There are still people keeping old pinball and arcade machines/history alive, but you sometimes have to go out of your way to find them. They're out there, though.

Man, I do miss pinball machines.
There's something visceral that's missing from any computer simulation compared to an actual machine/table.

Miss pinball also, actually if I had a house and money, I would most likely have 1 or 2 in there. Some machine make nice decoration anyway.

Nalgas D. Lemur:

The_root_of_all_evil:
I can't see why there can't be a permanent fixture somewhere that has all of the really old games.

The main reason they're not around much, at least not publicly accessible, is that because they're mechanical and have a ton of moving parts that wear out or break or get out of alignment, they take an enormous amount of maintenance.

Aye, I understand the mechanics of the situation, it's just that there are far too many items being lost to the ravages of time. Videos, Films, Games, Pinball...important history that really needs to be saved, just so that we can show our children (and our children's children) what life was actually like.

Can you imagine explaining something like Space Invaders to a child of 6? Our local museum had a copy of it, and the look of fascination in his face was a joy to behold.

The_root_of_all_evil:
Can you imagine explaining something like Space Invaders to a child of 6? Our local museum had a copy of it, and the look of fascination in his face was a joy to behold.

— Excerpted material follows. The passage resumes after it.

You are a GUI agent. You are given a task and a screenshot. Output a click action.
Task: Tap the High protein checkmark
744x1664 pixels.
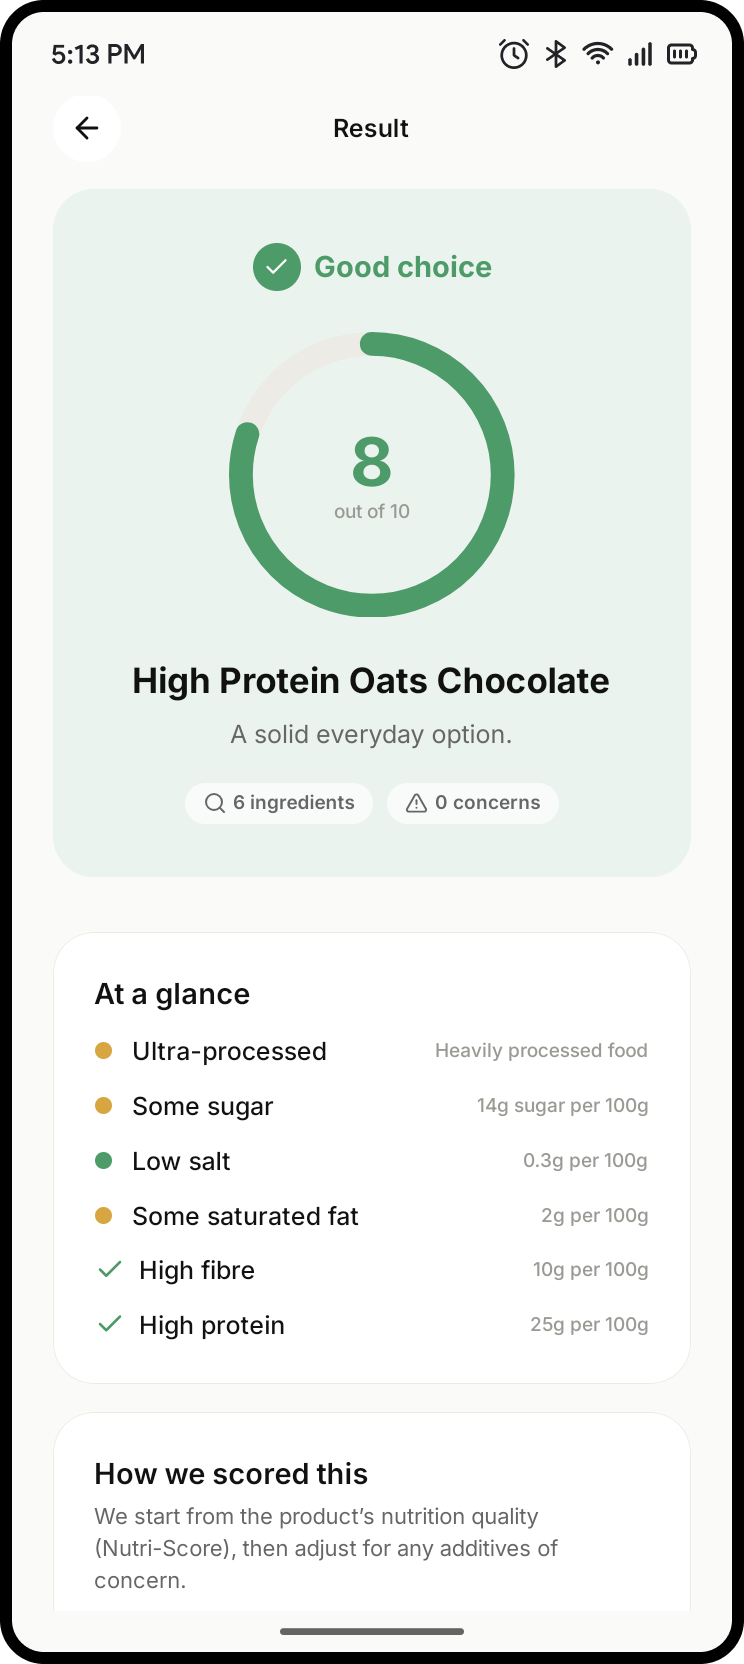tap(110, 1325)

Speaking of museums, we used to have some stuff like that at the Computer Museum here before it shut down (part of it merged with the Museum of Science, but they didn't have room for most stuff). That was kind of neat to be able to show kids like that. At least the rest of their collection did get saved and was sent to this place. In terms of games, they have something really neat there: they restored a PDP-1 and have Spacewar! running on it, which is what it was originally written on/for. It's the only working one in the world, and they rigged up controllers for it and actually let people play with it. Not bad for a 50-year-old video game/hardware.

Nalgas D. Lemur:

The_root_of_all_evil:
Can you imagine explaining something like Space Invaders to a child of 6? Our local museum had a copy of it, and the look of fascination in his face was a joy to behold.

Speaking of museums, we used to have some stuff like that at the Computer Museum here before it shut down (part of it merged with the Museum of Science, but they didn't have room for most stuff). That was kind of neat to be able to show kids like that. At least the rest of their collection did get saved and was sent to this place. In terms of games, they have something really neat there: they restored a PDP-1 and have Spacewar! running on it, which is what it was originally written on/for. It's the only working one in the world, and they rigged up controllers for it and actually let people play with it. Not bad for a 50-year-old video game/hardware.

Very tempting, but a bit far to travel. Guess I'm gonna have to stick with the Space Centre for some time yet.

I miss pinball machines. I played the crap out of them when I was younger. Hell, if I come across one now I always give it a go. So much fun...so many quarters given away. I still remember my excitement when I managed to beat my brother's high score on the Adams Family pinball at the local arcade. It stayed there until the machine went away. If I had the space and the money, I'm pretty sure I'd become a collector.